* 本文抜粋 *

+++++

福島委員 私は、先日来の委員会での質疑、阿部先生からも御指摘ありましたけれども、日本の社会保障における障害者の福祉サービスの比率を少なくともやはり倍増させる必要がある、私は倍増では足りないと思います。全国の地域間格差というものをよく見詰める必要がある、そのために道を開くのがこの自立支援法案だ、ぜひこのことを私は関係者の方々にも理解していただきたい、その中で、利用者負担の問題についてはきめ細かく対応する、この二つが両輪として進んでいくということが必要だというふうに思っております。それを踏まえた上で、幾つかの点についてお聞きしたいと思います。

 次に、障害者と医療の問題についてお聞きをしたいんです。

 自立支援法案では、自立支援医療ということで、新しい枠組みを育成、精神、更生医療について与えました。こうした新しい枠組みの中で、従来の負担が大幅にふえることがないよう適切な対応を求めたいと思いますが、私は、さらに進んで、一般の医療保険における障害者の位置づけについて政府の見解をただしておきたいと思います。従来余り議論されてこなかったところであります。

+++++

* 提供記録 *

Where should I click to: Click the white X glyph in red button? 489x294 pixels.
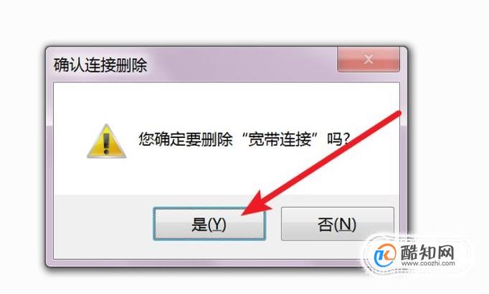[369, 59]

+++++

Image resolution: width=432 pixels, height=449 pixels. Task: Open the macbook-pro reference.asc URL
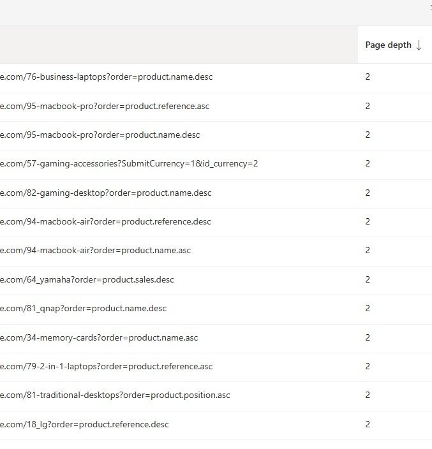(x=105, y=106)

+++++

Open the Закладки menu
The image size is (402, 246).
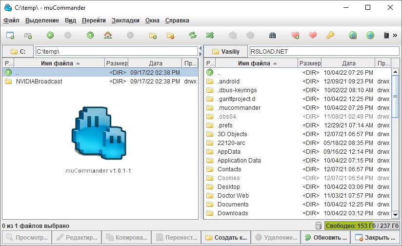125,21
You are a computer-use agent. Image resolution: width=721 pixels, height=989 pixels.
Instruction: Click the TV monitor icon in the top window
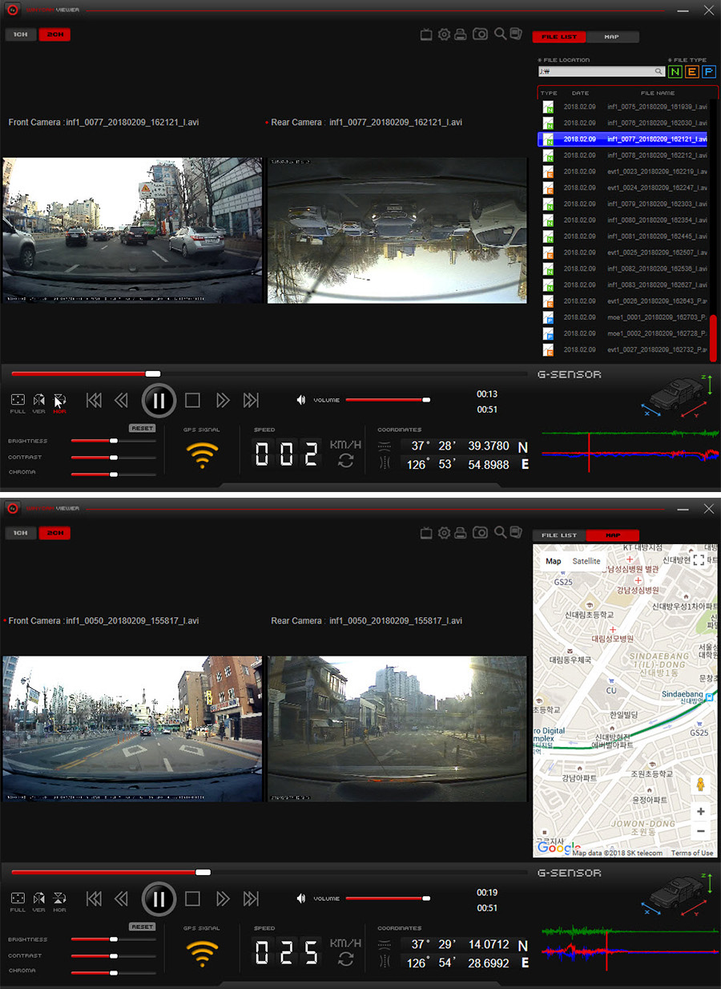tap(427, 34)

+++++

* 作業指示 A *
障害者福祉をめぐる質疑の本文抜粋を、2文で要約してください。
* 作業指示 B *
障害者福祉をめぐる質疑の本文抜粋について、次の問いに答えてください。
(i) 福島委員は、障害者の福祉サービスの比率を倍増させれば足りると考えているか。
(ii) 自立支援医療という新しい枠組みは、どの医療について与えられたか。
(iii) 一般の医療保険における障害者の位置づけは、これまでどの程度議論されてきたとされているか。
* 作業指示 C *
障害者と医療をめぐる質疑の本文抜粋を、最後の文の後から書き継いでください。

* 解答例 A *
福島委員は、障害者の福祉サービスの比率を少なくとも倍増させる必要があり、全国の地域間格差を見詰めるための道を開くのが自立支援法案だと述べたうえで、利用者負担の問題にはきめ細かく対応すべきだとした。次に障害者と医療の問題を取り上げ、自立支援医療で従来の負担が大幅にふえないよう適切な対応を求めるとともに、一般の医療保険における障害者の位置づけについて政府の見解をただしたいと述べた。

* 解答例 B *
(i) 倍増では足りないと考えている。
(ii) 育成、精神、更生医療。
(iii) 従来余り議論されてこなかった。

* 解答例 C *
 一般の医療保険においては、高齢者と小児に給付が手厚いものとなっておりますけれども、それぞれに政策的な理由があると思いますが、まずそれを確認したいと思います。

水田政府参考人 お答えいたします

 医療保険制度におきましては、先生御案内のとおり、医療を受けた方とそうでない方のバランス等をとる、こういう観点から、原則として、かかった医療費の七割を保険給付といたしまして、残る三割の一部負担金を求めるということとしてございます。しかしながら、七十歳以上の高齢者につきましては、一般に疾病リスクが高いということなどから原則として九割給付としておりまして、また三歳未満の乳幼児につきましては、少子化対策の一環として八割給付とするということによりまして、それぞれ負担の軽減を図っているところでございます。

福島委員 私は思うんですが、高齢者に関していえば、疾病のリスクが高いということと同時に、稼得能力を失う、年金生活に移行する、そういう所得にも着目した対応がなされているんだろうというふうに私は思います。ここのところは今局長がお触れになりませんでしたけれども。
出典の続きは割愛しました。